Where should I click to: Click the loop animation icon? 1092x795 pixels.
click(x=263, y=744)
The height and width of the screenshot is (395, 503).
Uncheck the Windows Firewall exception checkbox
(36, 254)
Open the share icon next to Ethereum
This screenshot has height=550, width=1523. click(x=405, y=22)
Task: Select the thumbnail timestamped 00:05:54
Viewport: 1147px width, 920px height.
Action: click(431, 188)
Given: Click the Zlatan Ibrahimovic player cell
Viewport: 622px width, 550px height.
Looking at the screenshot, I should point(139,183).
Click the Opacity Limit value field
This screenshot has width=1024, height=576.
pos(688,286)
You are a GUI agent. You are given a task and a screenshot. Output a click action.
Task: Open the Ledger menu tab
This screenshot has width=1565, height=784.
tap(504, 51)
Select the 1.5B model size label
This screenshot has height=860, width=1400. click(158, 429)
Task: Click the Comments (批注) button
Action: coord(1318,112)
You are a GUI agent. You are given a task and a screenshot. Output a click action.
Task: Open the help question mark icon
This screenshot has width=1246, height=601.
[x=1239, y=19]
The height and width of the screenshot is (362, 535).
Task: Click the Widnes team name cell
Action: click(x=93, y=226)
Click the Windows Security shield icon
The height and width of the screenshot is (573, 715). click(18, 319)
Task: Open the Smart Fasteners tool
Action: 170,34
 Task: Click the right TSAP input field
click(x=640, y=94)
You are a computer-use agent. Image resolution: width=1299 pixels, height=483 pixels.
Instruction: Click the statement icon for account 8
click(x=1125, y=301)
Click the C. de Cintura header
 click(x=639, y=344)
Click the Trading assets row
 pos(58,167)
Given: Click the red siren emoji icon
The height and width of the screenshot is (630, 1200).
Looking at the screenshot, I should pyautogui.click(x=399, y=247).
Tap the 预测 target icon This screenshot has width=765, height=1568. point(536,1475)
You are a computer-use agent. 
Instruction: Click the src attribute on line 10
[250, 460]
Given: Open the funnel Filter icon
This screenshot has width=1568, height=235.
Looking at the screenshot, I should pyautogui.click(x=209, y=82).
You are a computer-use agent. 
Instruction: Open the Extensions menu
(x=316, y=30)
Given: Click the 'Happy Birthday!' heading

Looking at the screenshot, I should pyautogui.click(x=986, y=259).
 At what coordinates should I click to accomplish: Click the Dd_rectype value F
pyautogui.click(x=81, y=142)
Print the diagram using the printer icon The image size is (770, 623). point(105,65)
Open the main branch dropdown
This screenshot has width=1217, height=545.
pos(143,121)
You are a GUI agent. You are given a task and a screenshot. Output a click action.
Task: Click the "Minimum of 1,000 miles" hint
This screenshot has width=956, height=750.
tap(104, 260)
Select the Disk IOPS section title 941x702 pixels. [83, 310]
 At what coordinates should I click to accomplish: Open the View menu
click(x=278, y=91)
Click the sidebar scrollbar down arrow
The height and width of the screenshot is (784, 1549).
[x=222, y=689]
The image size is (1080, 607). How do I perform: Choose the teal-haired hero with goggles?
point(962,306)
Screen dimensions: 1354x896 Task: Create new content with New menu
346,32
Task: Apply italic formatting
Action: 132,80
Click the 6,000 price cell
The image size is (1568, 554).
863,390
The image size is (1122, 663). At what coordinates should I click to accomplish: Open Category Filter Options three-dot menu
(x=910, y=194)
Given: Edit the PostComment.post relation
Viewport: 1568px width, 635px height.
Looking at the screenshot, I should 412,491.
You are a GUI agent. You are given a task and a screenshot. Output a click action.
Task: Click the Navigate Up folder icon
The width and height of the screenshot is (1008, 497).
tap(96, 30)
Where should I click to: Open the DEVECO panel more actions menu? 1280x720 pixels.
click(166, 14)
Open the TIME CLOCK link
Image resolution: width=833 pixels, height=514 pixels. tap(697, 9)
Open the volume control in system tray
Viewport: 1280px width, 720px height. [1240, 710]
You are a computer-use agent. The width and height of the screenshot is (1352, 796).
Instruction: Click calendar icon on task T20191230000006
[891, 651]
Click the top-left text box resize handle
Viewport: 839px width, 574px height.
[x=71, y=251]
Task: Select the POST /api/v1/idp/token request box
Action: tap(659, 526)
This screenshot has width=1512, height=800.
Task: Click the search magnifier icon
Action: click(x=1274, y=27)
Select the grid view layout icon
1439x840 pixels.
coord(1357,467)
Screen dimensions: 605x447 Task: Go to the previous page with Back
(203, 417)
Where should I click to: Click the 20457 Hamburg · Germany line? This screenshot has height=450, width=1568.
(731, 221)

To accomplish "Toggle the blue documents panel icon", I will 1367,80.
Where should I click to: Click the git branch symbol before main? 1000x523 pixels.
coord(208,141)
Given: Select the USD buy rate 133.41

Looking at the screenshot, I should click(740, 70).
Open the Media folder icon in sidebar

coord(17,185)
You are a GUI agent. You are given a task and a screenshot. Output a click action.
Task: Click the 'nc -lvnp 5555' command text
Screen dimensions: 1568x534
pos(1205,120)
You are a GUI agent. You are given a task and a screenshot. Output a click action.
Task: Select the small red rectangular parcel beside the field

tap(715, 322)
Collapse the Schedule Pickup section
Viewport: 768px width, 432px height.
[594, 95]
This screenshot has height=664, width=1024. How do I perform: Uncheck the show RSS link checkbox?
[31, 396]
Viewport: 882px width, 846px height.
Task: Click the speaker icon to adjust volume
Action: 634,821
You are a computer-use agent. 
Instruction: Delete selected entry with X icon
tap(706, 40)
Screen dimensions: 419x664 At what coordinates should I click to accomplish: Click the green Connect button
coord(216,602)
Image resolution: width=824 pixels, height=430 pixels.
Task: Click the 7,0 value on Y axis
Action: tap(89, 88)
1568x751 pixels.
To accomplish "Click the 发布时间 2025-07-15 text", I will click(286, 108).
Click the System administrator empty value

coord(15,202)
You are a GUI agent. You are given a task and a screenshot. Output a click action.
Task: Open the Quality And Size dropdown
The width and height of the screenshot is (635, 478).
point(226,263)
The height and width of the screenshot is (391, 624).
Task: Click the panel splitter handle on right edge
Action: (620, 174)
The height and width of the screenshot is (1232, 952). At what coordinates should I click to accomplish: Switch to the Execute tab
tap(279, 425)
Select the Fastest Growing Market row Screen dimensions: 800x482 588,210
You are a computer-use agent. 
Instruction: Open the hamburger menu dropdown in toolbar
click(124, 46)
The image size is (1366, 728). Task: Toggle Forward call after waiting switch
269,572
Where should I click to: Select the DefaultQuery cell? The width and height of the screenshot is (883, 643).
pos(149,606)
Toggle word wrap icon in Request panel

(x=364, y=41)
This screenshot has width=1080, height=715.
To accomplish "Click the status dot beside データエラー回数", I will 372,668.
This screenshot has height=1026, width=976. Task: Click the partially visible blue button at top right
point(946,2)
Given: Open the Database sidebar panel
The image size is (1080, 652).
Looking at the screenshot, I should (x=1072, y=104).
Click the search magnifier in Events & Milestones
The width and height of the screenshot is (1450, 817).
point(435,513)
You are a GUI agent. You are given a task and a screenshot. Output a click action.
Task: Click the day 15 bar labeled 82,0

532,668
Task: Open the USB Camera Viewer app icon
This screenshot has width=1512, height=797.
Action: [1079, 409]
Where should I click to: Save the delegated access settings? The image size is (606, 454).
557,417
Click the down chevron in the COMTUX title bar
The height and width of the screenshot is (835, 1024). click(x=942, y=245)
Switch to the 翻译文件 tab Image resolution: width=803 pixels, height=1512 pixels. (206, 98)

= = = = = = =

WHAT NEEDS TO BE DONE ▸ Each line of the data should be given back exactly.

EXERCISE OUTPUT ▸
Where should I click to: Click the loop animation icon? 1092x795 pixels.
click(x=263, y=744)
The height and width of the screenshot is (395, 503).
Uncheck the Windows Firewall exception checkbox
(36, 254)
Open the share icon next to Ethereum
This screenshot has height=550, width=1523. click(x=405, y=22)
Task: Select the thumbnail timestamped 00:05:54
Viewport: 1147px width, 920px height.
Action: click(431, 188)
Given: Click the Zlatan Ibrahimovic player cell
Viewport: 622px width, 550px height.
Looking at the screenshot, I should point(139,183).
Click the Opacity Limit value field
This screenshot has width=1024, height=576.
pos(688,286)
You are a GUI agent. You are given a task and a screenshot. Output a click action.
Task: Open the Ledger menu tab
This screenshot has width=1565, height=784.
tap(504, 51)
Select the 1.5B model size label
This screenshot has height=860, width=1400. click(158, 429)
Task: Click the Comments (批注) button
Action: coord(1318,112)
You are a GUI agent. You are given a task and a screenshot. Output a click action.
Task: Open the help question mark icon
This screenshot has width=1246, height=601.
[x=1239, y=19]
The height and width of the screenshot is (362, 535).
Task: Click the Widnes team name cell
Action: click(x=93, y=226)
Click the Windows Security shield icon
The height and width of the screenshot is (573, 715). click(18, 319)
Task: Open the Smart Fasteners tool
Action: 170,34
 Task: Click the right TSAP input field
click(x=640, y=94)
You are a computer-use agent. Image resolution: width=1299 pixels, height=483 pixels.
Instruction: Click the statement icon for account 8
click(x=1125, y=301)
Click the C. de Cintura header
 click(x=639, y=344)
Click the Trading assets row
 pos(58,167)
Given: Click the red siren emoji icon
The height and width of the screenshot is (630, 1200).
Looking at the screenshot, I should pyautogui.click(x=399, y=247).
Tap the 预测 target icon This screenshot has width=765, height=1568. point(536,1475)
You are a computer-use agent. 
Instruction: Click the src attribute on line 10
[250, 460]
Given: Open the funnel Filter icon
This screenshot has width=1568, height=235.
Looking at the screenshot, I should pyautogui.click(x=209, y=82).
You are a computer-use agent. 
Instruction: Open the Extensions menu
(x=316, y=30)
Given: Click the 'Happy Birthday!' heading

Looking at the screenshot, I should pyautogui.click(x=986, y=259).
 At what coordinates should I click to accomplish: Click the Dd_rectype value F
pyautogui.click(x=81, y=142)
Print the diagram using the printer icon The image size is (770, 623). point(105,65)
Open the main branch dropdown
This screenshot has width=1217, height=545.
pos(143,121)
You are a GUI agent. You are given a task and a screenshot. Output a click action.
Task: Click the "Minimum of 1,000 miles" hint
This screenshot has width=956, height=750.
tap(104, 260)
Select the Disk IOPS section title 941x702 pixels. [83, 310]
 At what coordinates should I click to accomplish: Open the View menu
click(x=278, y=91)
Click the sidebar scrollbar down arrow
The height and width of the screenshot is (784, 1549).
[x=222, y=689]
The image size is (1080, 607). How do I perform: Choose the teal-haired hero with goggles?
point(962,306)
Screen dimensions: 1354x896 Task: Create new content with New menu
346,32
Task: Apply italic formatting
Action: 132,80
Click the 6,000 price cell
The image size is (1568, 554).
863,390
The image size is (1122, 663). At what coordinates should I click to accomplish: Open Category Filter Options three-dot menu
(x=910, y=194)
Given: Edit the PostComment.post relation
Viewport: 1568px width, 635px height.
Looking at the screenshot, I should 412,491.
You are a GUI agent. You are given a task and a screenshot. Output a click action.
Task: Click the Navigate Up folder icon
The width and height of the screenshot is (1008, 497).
tap(96, 30)
Where should I click to: Open the DEVECO panel more actions menu? 1280x720 pixels.
click(166, 14)
Open the TIME CLOCK link
Image resolution: width=833 pixels, height=514 pixels. tap(697, 9)
Open the volume control in system tray
Viewport: 1280px width, 720px height. [1240, 710]
You are a computer-use agent. The width and height of the screenshot is (1352, 796).
Instruction: Click calendar icon on task T20191230000006
[891, 651]
Click the top-left text box resize handle
Viewport: 839px width, 574px height.
[x=71, y=251]
Task: Select the POST /api/v1/idp/token request box
Action: tap(659, 526)
This screenshot has width=1512, height=800.
Task: Click the search magnifier icon
Action: click(x=1274, y=27)
Select the grid view layout icon
1439x840 pixels.
coord(1357,467)
Screen dimensions: 605x447 Task: Go to the previous page with Back
(203, 417)
Where should I click to: Click the 20457 Hamburg · Germany line? This screenshot has height=450, width=1568.
(731, 221)

To accomplish "Toggle the blue documents panel icon", I will 1367,80.
Where should I click to: Click the git branch symbol before main? 1000x523 pixels.
coord(208,141)
Given: Select the USD buy rate 133.41

Looking at the screenshot, I should click(740, 70).
Open the Media folder icon in sidebar

coord(17,185)
You are a GUI agent. You are given a task and a screenshot. Output a click action.
Task: Click the 'nc -lvnp 5555' command text
Screen dimensions: 1568x534
pos(1205,120)
You are a GUI agent. You are given a task and a screenshot. Output a click action.
Task: Select the small red rectangular parcel beside the field

tap(715, 322)
Collapse the Schedule Pickup section
Viewport: 768px width, 432px height.
[594, 95]
This screenshot has height=664, width=1024. How do I perform: Uncheck the show RSS link checkbox?
[31, 396]
Viewport: 882px width, 846px height.
Task: Click the speaker icon to adjust volume
Action: 634,821
You are a computer-use agent. 
Instruction: Delete selected entry with X icon
tap(706, 40)
Screen dimensions: 419x664 At what coordinates should I click to accomplish: Click the green Connect button
coord(216,602)
Image resolution: width=824 pixels, height=430 pixels.
Task: Click the 7,0 value on Y axis
Action: tap(89, 88)
1568x751 pixels.
To accomplish "Click the 发布时间 2025-07-15 text", I will click(286, 108).
Click the System administrator empty value

coord(15,202)
You are a GUI agent. You are given a task and a screenshot. Output a click action.
Task: Open the Quality And Size dropdown
The width and height of the screenshot is (635, 478).
point(226,263)
The height and width of the screenshot is (391, 624).
Task: Click the panel splitter handle on right edge
Action: (620, 174)
The height and width of the screenshot is (1232, 952). At what coordinates should I click to accomplish: Switch to the Execute tab
tap(279, 425)
Select the Fastest Growing Market row Screen dimensions: 800x482 588,210
You are a computer-use agent. 
Instruction: Open the hamburger menu dropdown in toolbar
click(124, 46)
The image size is (1366, 728). Task: Toggle Forward call after waiting switch
269,572
Where should I click to: Select the DefaultQuery cell? The width and height of the screenshot is (883, 643).
pos(149,606)
Toggle word wrap icon in Request panel

(x=364, y=41)
This screenshot has width=1080, height=715.
To accomplish "Click the status dot beside データエラー回数", I will 372,668.
This screenshot has height=1026, width=976. Task: Click the partially visible blue button at top right
point(946,2)
Given: Open the Database sidebar panel
The image size is (1080, 652).
Looking at the screenshot, I should (x=1072, y=104).
Click the search magnifier in Events & Milestones
The width and height of the screenshot is (1450, 817).
point(435,513)
You are a GUI agent. You are given a task and a screenshot. Output a click action.
Task: Click the day 15 bar labeled 82,0

532,668
Task: Open the USB Camera Viewer app icon
This screenshot has width=1512, height=797.
Action: [1079, 409]
Where should I click to: Save the delegated access settings? The image size is (606, 454).
557,417
Click the down chevron in the COMTUX title bar
The height and width of the screenshot is (835, 1024). click(x=942, y=245)
Switch to the 翻译文件 tab Image resolution: width=803 pixels, height=1512 pixels. (206, 98)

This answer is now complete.